- WHAT THIS TASK INVOLVES
Repeat the span of the entries below that starts at the line with "You are a computer-use" and ends at the line with "Open chart settings gear icon", nothing more. Skip the pictures.
[EXTRACTED MATERIAL — start]
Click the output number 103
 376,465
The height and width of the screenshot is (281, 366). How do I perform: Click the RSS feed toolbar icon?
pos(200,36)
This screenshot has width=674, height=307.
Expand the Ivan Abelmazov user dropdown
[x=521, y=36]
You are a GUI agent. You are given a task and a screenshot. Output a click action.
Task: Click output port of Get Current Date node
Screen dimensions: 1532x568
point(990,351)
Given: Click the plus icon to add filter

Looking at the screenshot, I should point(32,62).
[EXTRACTED MATERIAL — finish]
[EXTRACTED MATERIAL — start]
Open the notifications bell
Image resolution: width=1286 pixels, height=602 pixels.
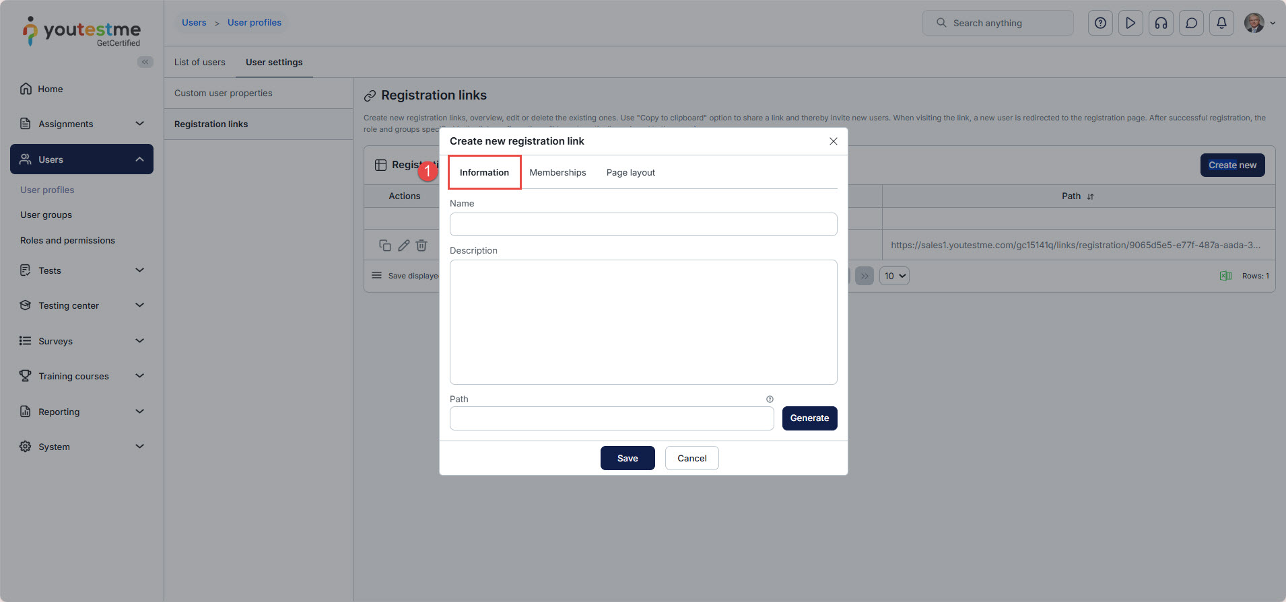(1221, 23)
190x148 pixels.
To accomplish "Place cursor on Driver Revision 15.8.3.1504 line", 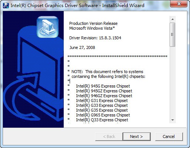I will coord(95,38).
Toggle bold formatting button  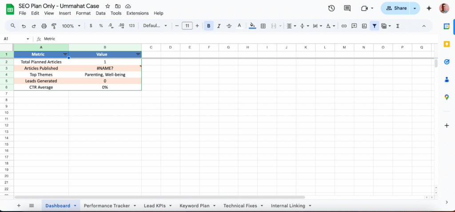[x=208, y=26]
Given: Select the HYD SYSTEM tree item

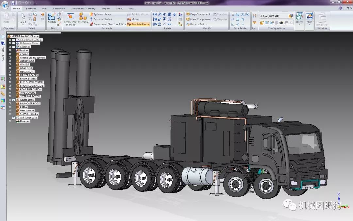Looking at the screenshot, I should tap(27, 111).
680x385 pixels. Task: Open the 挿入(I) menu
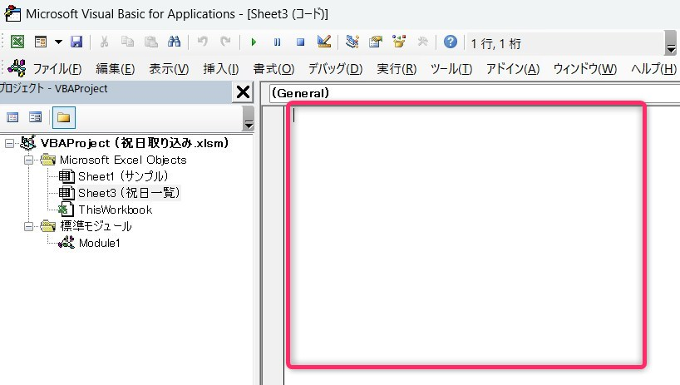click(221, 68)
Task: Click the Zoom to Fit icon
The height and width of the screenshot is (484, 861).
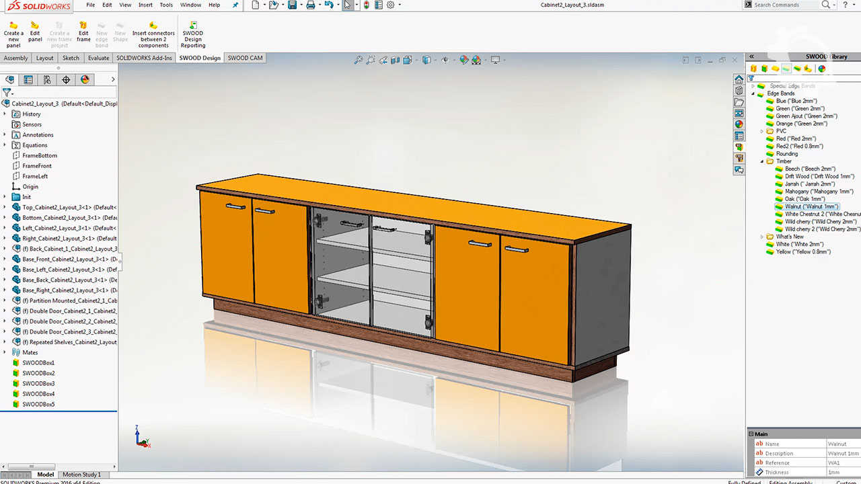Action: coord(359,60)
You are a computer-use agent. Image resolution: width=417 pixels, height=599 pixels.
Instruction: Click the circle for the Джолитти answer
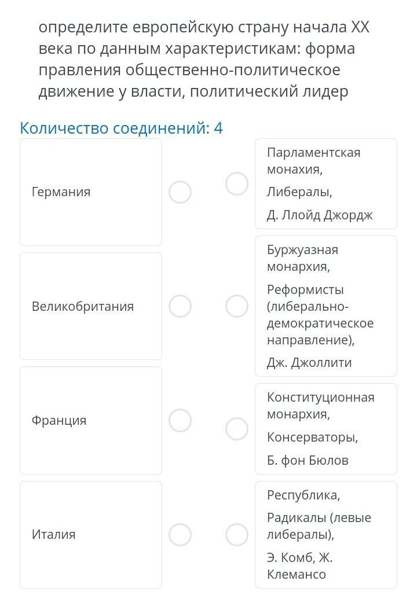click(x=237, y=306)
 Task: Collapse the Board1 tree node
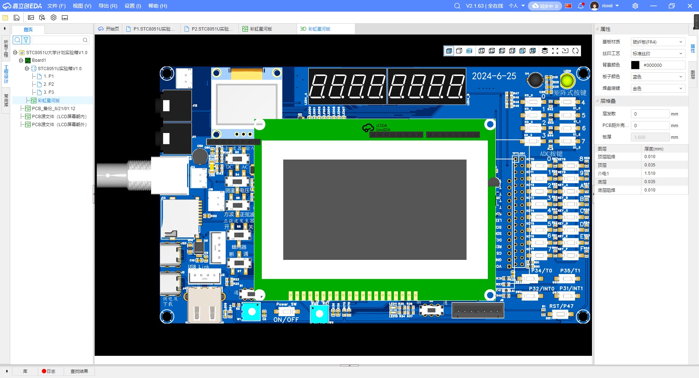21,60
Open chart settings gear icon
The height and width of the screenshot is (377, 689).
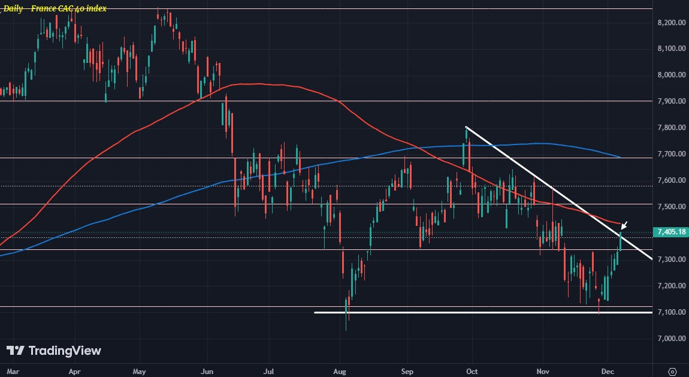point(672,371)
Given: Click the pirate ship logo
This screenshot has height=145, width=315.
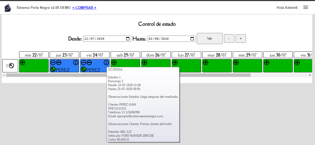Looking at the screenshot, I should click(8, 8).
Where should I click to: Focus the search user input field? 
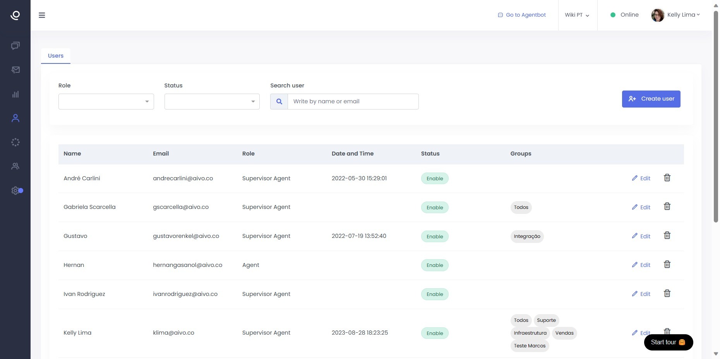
[EXTRACTED MATERIAL — finish]
[EXTRACTED MATERIAL — start]
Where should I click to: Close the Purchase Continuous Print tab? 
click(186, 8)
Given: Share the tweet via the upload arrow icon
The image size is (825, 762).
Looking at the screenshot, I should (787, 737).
[EXTRACTED MATERIAL — finish]
- OUTPUT FOR THIS EXERCISE
You are a computer-use agent. Image resolution: width=417 pixels, height=599 pixels.
Instruction: Click the circle for the Джолитти answer
click(x=237, y=306)
 Task: Collapse the Board1 tree node
21,60
Open chart settings gear icon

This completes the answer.